Nugget Lord of the Flies
I have been teaching for almost ten years and I am still overwhelmed by small children. The littlest ones, the nuggets as I call them, those adorable 4-7 yr olds you just want to smoosh in your hands, are the most terrifying group of students to teach. Cute but terrifying. Put them in a group and I swear we could do a reenactment of Lord of the Flies and I am Piggy.
I have taught nuggets multiple times and no one has died. Perhaps my soul has died a little, but no one has physically died or been harmed. In fact, for the most part, kids that age love me because I make really silly faces and sounds. They laugh at me a lot, which is better than most other alternatives I suppose. It's not so much the one on one, or even the teaching that I find challenging, it's the group mentality, the follow the leader syndrome. If one person says something funny, everyone else has to repeat it or add on. For example, 'Miss Lexie you look really old today', laughter ensues, next child 'yeah you look super old', next child 'you look 100 years old' next child 'you look like a zillion years old'. So, of course on the outside I am laughing with them and making some sort of agreeing remark, but internally I am having a mini temper tantrum 'SHUT UP KIDS - that is a sensitive topic right now!!!!!!!'
This past year, I decided I missed teaching nuggets. Now I am going to blame this lapse of judgement on two very specific things. Firstly - I just turned 30 and biology has begun screaming BABY! at my uterus frequently. That whole biological clock thing is real. Secondly... I had been drinking the night before. Drinking always messes with one's judgement. So I took on a production of Aladdin Kids with a group of 5-7 yr olds. The class was only 75 minutes, Saturday mornings for 10 weeks - easy peasy right?
I pulled up to the rehearsal studios the first day and before I could even walk in the door, I heard the screams. And as I walked in to the studios I saw 14 nuggets of joy in a room, running around, chasing each other, screaming in Mariah Carey-esk tones, in a room that echoes. At that moment, my uterus was confused while my full out teacher mode jumped right in. It’s time to play. These kids aren’t mine! I can send them back in 75 minutes. Let’s play!
At the beginning of class every week I would have the students sit in a circle and I would ask them one question. Sometimes the questions were basic like 'favorite ice cream flavor' but many times, the questions required students to use more of their imagination. The more creative the answer, the more attentive the nuggets would be. On this: a day of teaching I will never forget, I asked said nuggets the following question. If you could have one wish from the magic lamp, what would it be?
A land full of puppies - Totally on board. Yes, fantastic. I would live there.
A house made of candy - Not practical... I mean weather and all that... But sure - on board.
I'd wish for someone to be in love with me so I could kick them in the private parts!
Mayday... mayday... Ralph this is Piggy... our plane is crashing. Crash! Here we are in the jungle.
Myself and my high school assistant freeze, in shock, jaws open, stunned. The 13 other students break out in to laughter. Some kids fall on the floor in stitches. They start laughing about private parts, then they start talking about private parts, then they start pointing at private parts (some of which were wrong), then they start saying 'I love you' and fake kicking each other in the private parts (Again, some of which are wrong). Within five seconds, the entire room had exploded into a cacophony of acting out scenarios, screaming, hi-yahs and noise... unidentified noise. I snapped out of my stupefied state just in time to stop one kid from kicking another in between the legs (although that would be correct placement of a 'private part' so good for you kid for knowing anatomy). Just as I stopped them, another two start screaming I LOVE YOU... and you know what comes next. My smallest child, a little four year old started following me around, using my butt as a punching bag. It was like that scene from Mean Girls and Kindergarten Cop rolled in to one. I wanted to run... I didn't... but man did I want to. It was the longest three to five minutes of my life.

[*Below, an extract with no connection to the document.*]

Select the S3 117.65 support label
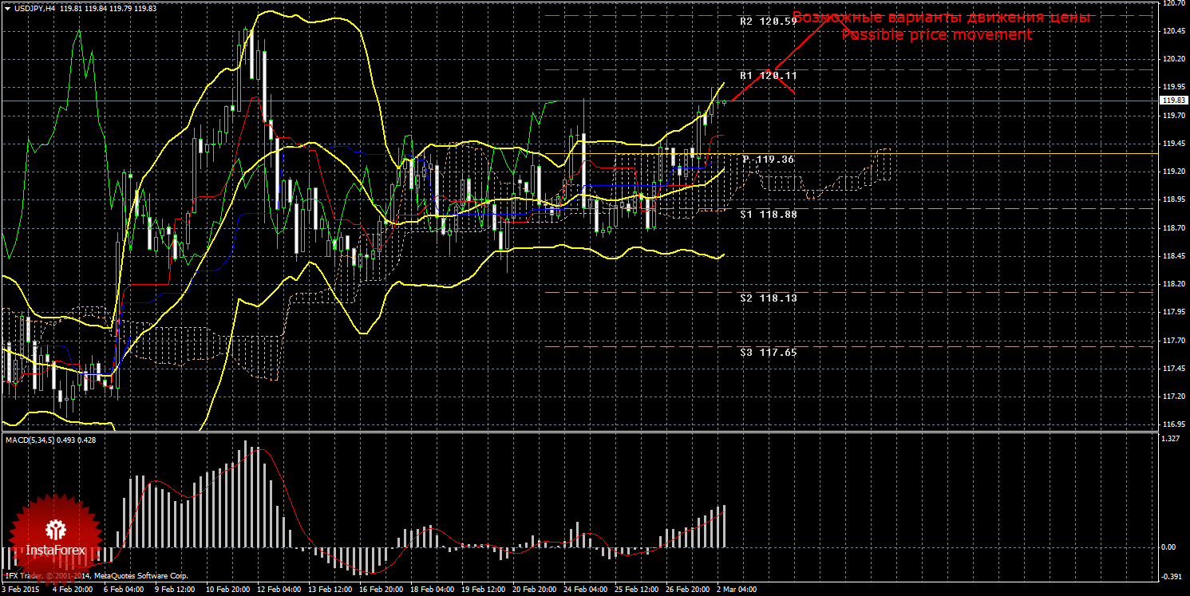 768,352
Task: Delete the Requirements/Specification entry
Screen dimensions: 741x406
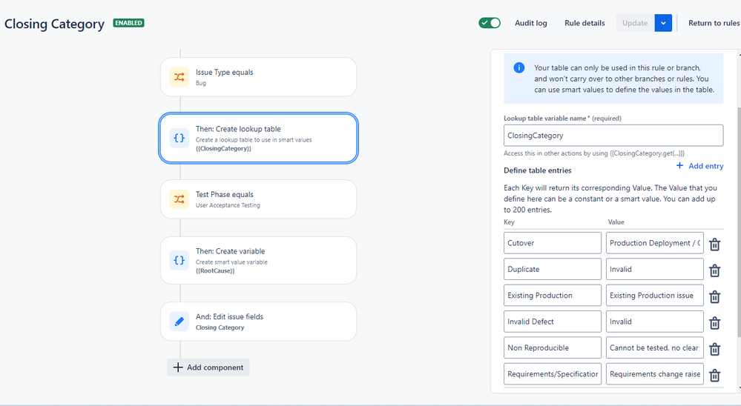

Just like any fantastic comment at that age, it was forgotten within five minutes and eventually we regained some structure. As a teacher, my initial reaction was to stop and talk to this child about where she could have possibly gotten this idea. I mean, kids don't pull that idea out of thin air. Did Disney Channel mess up and kick one of their teen heart throbs in the balls? I did tell her that if you love someone you don't usually kick them, especially in the private parts. She didn't seem to understand. I fear for her future partners.
During the Aladdin and Jasmine scene at the end of the show, I definitely saw my five year old Aladdin try to kick six year old Jasmine. She was giving her final little speech, which of course ends in 'I love you ... Aladdin'. As his foot started to rise off the floor, ready to give her one swift kick, I shot him a very stern 'Don't you dare' look. Remember what I said about no one dying, still true.

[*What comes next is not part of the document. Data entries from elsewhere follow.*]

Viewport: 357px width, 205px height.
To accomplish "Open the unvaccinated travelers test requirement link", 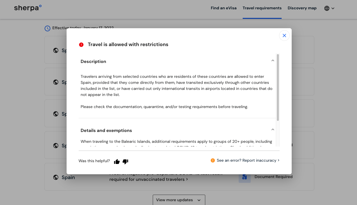I will tap(148, 179).
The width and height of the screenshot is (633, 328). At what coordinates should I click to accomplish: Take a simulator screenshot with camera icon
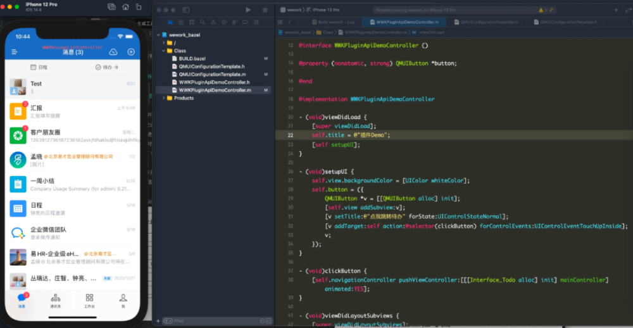pyautogui.click(x=112, y=6)
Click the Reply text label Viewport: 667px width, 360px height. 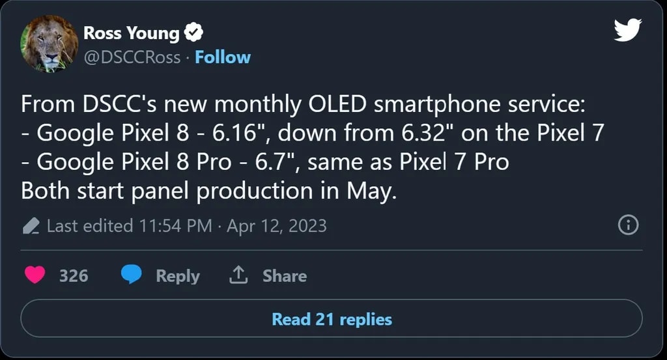click(177, 276)
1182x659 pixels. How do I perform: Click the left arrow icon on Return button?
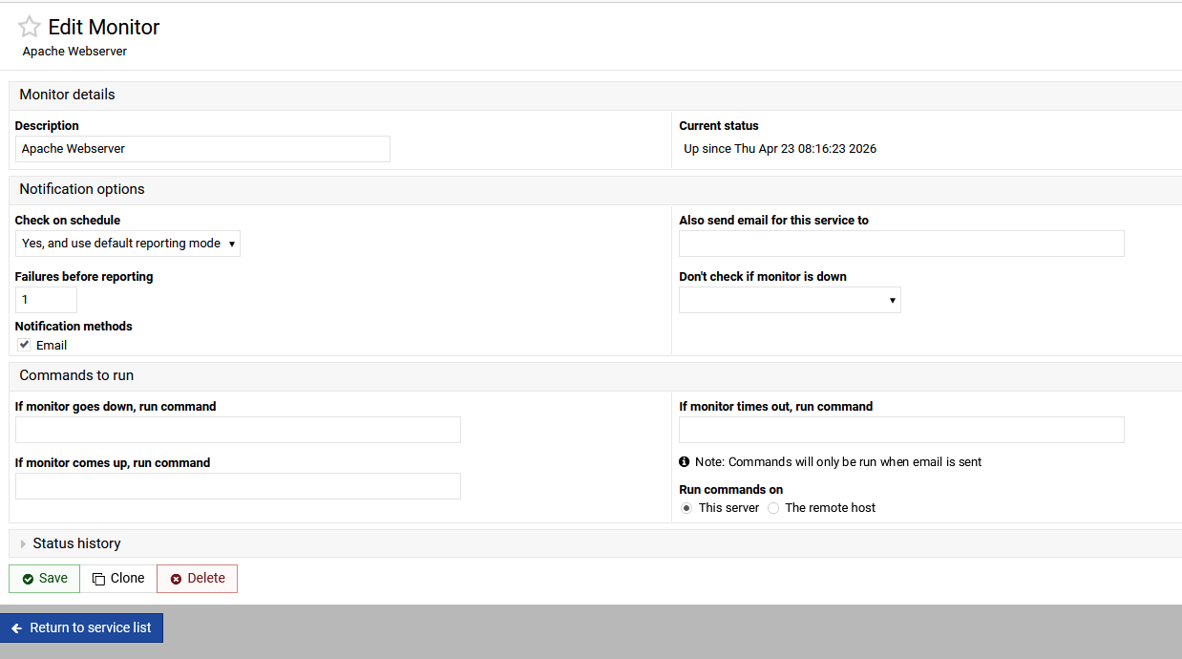tap(16, 628)
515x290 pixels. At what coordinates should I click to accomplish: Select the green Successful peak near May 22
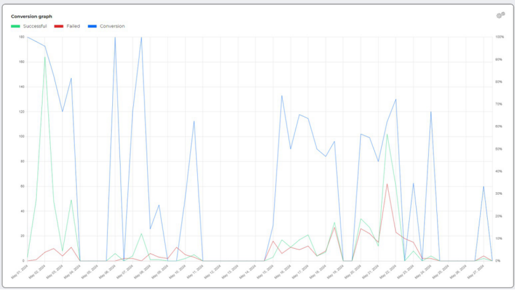(387, 134)
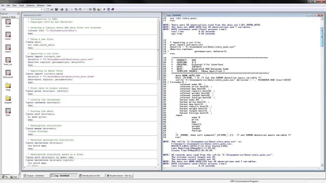Screen dimensions: 326x183
Task: Select the Stats dataset icon
Action: tap(8, 111)
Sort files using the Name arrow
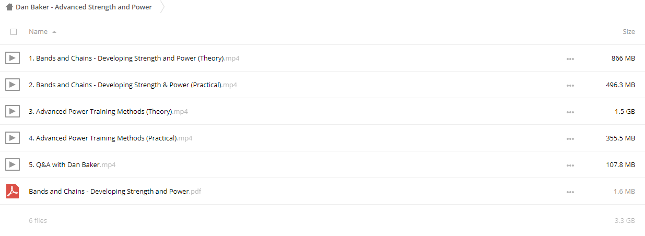This screenshot has width=645, height=236. click(54, 32)
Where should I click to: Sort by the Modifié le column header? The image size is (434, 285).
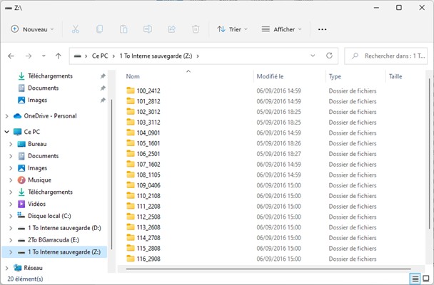click(271, 76)
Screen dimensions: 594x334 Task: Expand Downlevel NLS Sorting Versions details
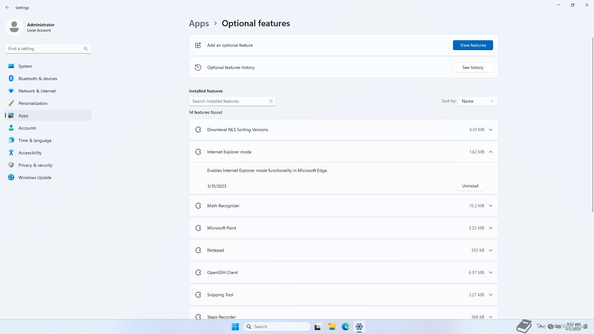(x=490, y=130)
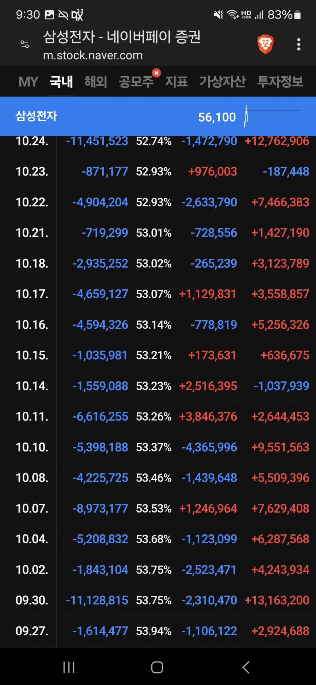Switch to the 투자정보 tab

[x=280, y=82]
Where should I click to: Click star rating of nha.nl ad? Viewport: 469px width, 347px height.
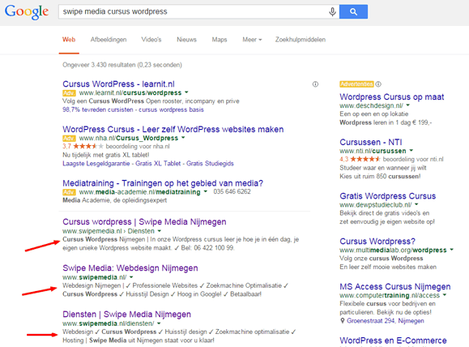click(x=88, y=146)
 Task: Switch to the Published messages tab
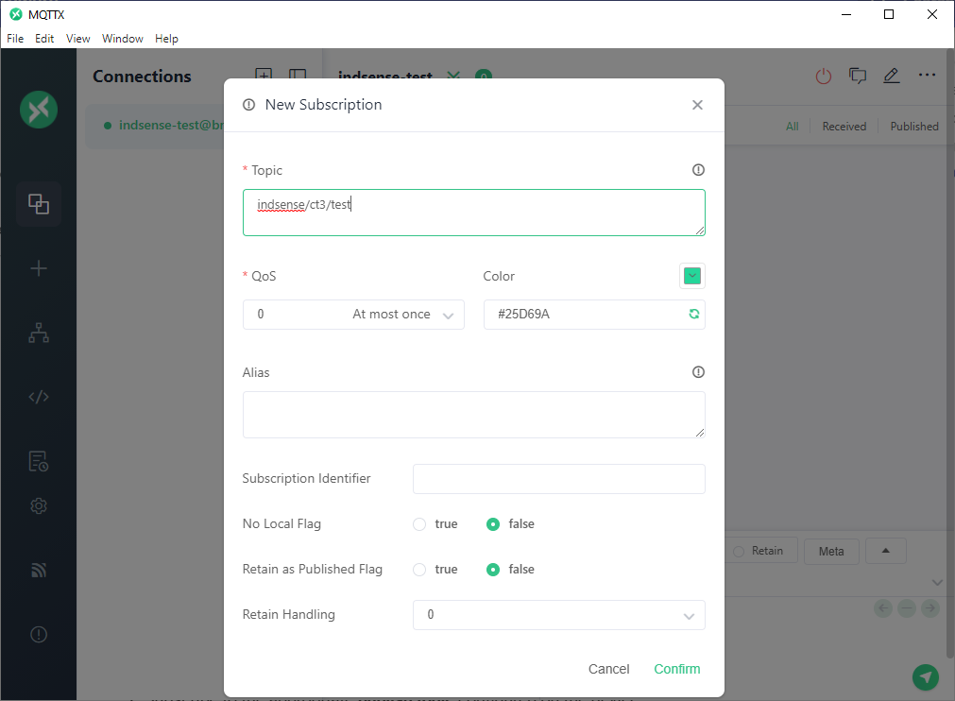point(913,126)
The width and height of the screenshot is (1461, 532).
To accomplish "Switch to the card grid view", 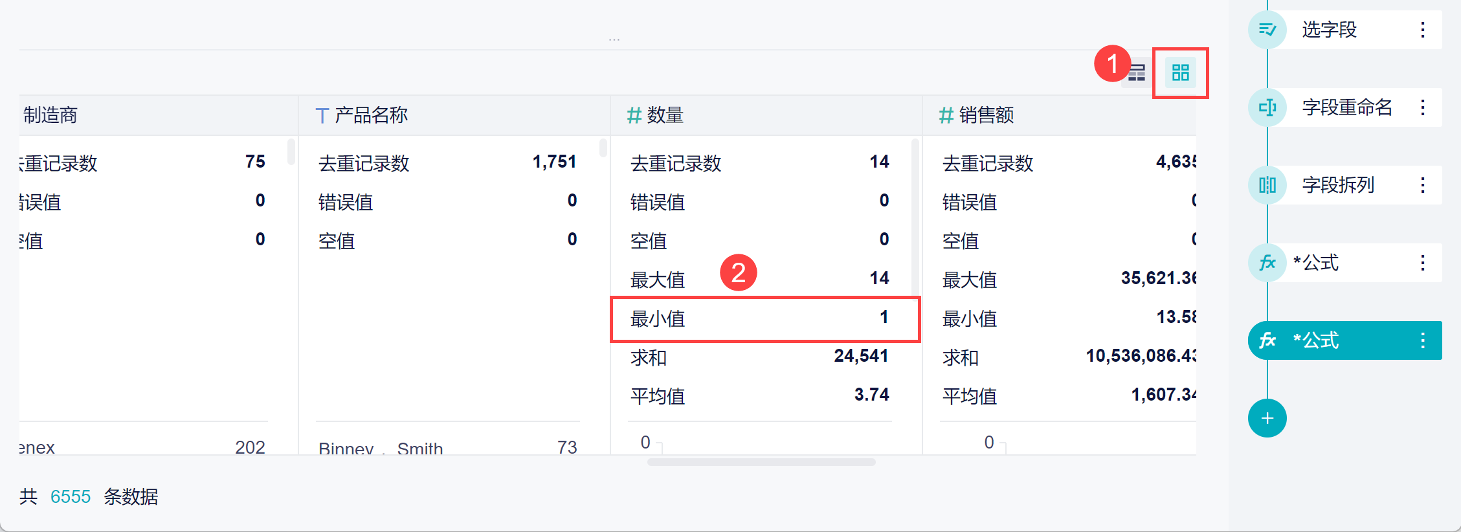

You know what the best part of this story is? If anyone asks me about this production of Aladdin all I can think about is their smooshable little faces, their out of tune rendition of a Whole New World that made everyone cry and their little baby harem pants. When I remember the jungle and the plane crash and the noises, it even seems adorable. Yes, it could be the 30 year old uterus or it could just be that kids really do say the darndest things and it makes life that much more interesting.